## EXCERPTED TEXT
┄┄┄┄┄┄┄┄┄┄

Aquarian Records

With Hymns For The Rebel Soul, Rocky Dawuni has managed to pull off that same melding of roots reggae, world soul, and social consciousness that made Bunny Wailer’s Blackheart Man a classic.

As did Wailer all those years ago (34, actually, for you folks at home who keep track of that sort of thing), Dawuni manages to sing from the heart about heavy issues while driving his message home with welcoming melodies and totally infectious grooves. In a world where anger is too often the medium used to spread viewpoints and opinions, Dawuni nails the vibe preached by many but practiced by few. The resulting message is powerful without being intimidating.

Sounds and arrangements range from global drum circle with undercurrents of acoustic guitar skank (“Jerusalem”) to the moonlight-and-spliff love call of “Extraordinary Woman”. “Master Plan” does the deed with joyous Afrobeat (killer horn lines and all) while “Walls Tumbling Down” offers Dawuni’s soulful vocal and a cool-jazz guitar in the foreground with just-right touches of percussion, background vocals, and strings woven through. And when he just lets it roll old-school (tunes like the falsetto-sung “Heads Up High” and “Road To Destiny” with that pure-and-simple lead guitar tone), Dawuni proves that he totally understands and respects the roots of his world.

Hymns closes perfectly with “Take It Slow (Love Love Love)” – acoustic guitar tastefully embellished with finger snap rhythms; background chorus embracing Dawuni’s lead vocal without smothering it.

All in all, Hymns For The Rebel Soul captures the feel of the masters without mimicking their sound. Make no mistake – this album belongs to Rocky Dawuni … he’s just made sure that old fire stays lit.

┄┄┄┄┄┄┄┄┄┄

## THE DATA
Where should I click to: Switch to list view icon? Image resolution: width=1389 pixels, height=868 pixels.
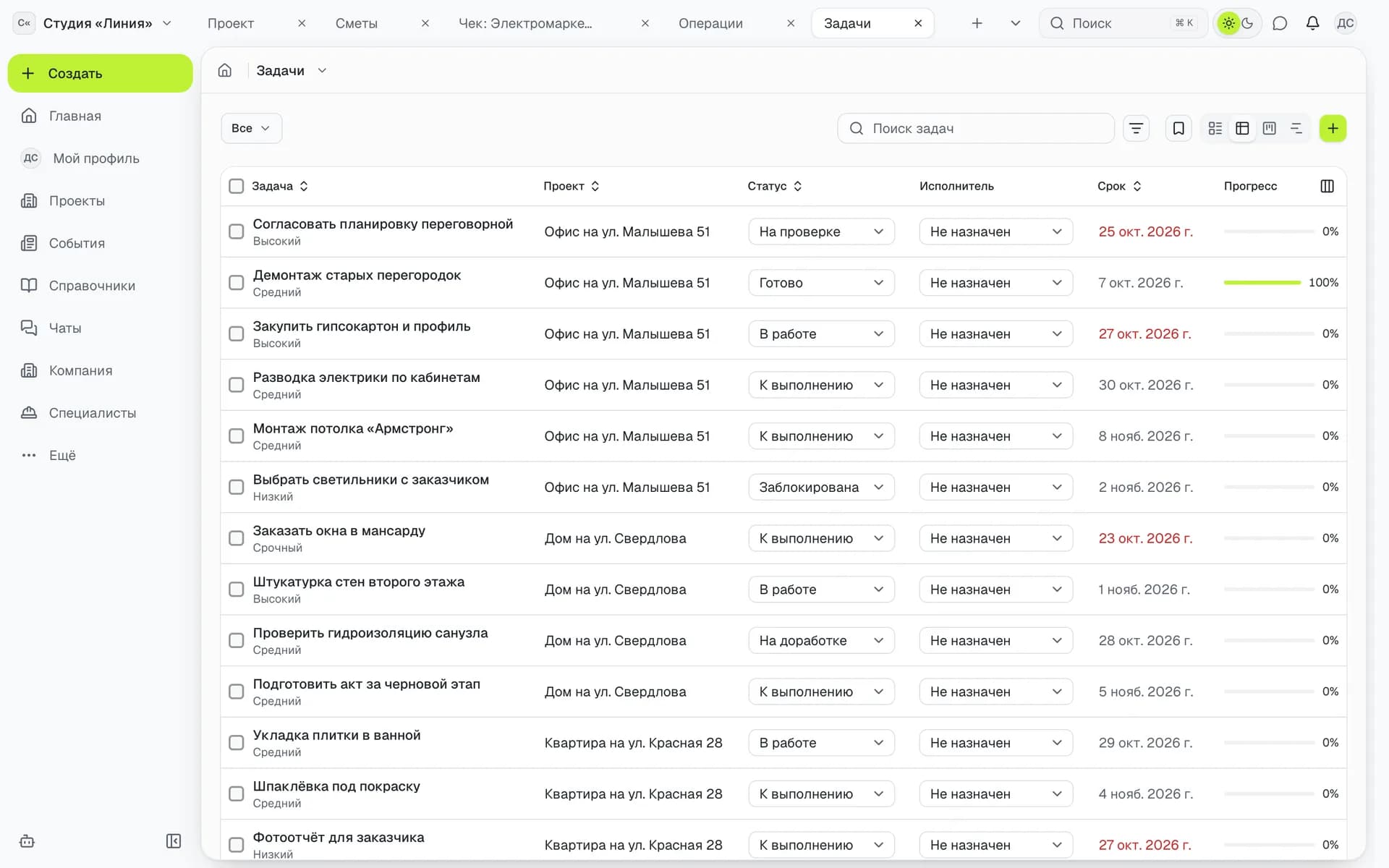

┄┄┄┄┄┄┄┄┄┄

## WORK TO BE COMPLETED
Reproduce word for word the passage of the album review above that runs from "With Hymns For" up to and including "without being intimidating.".

## RESPONSE TO THE TASK
With Hymns For The Rebel Soul, Rocky Dawuni has managed to pull off that same melding of roots reggae, world soul, and social consciousness that made Bunny Wailer’s Blackheart Man a classic.

As did Wailer all those years ago (34, actually, for you folks at home who keep track of that sort of thing), Dawuni manages to sing from the heart about heavy issues while driving his message home with welcoming melodies and totally infectious grooves. In a world where anger is too often the medium used to spread viewpoints and opinions, Dawuni nails the vibe preached by many but practiced by few. The resulting message is powerful without being intimidating.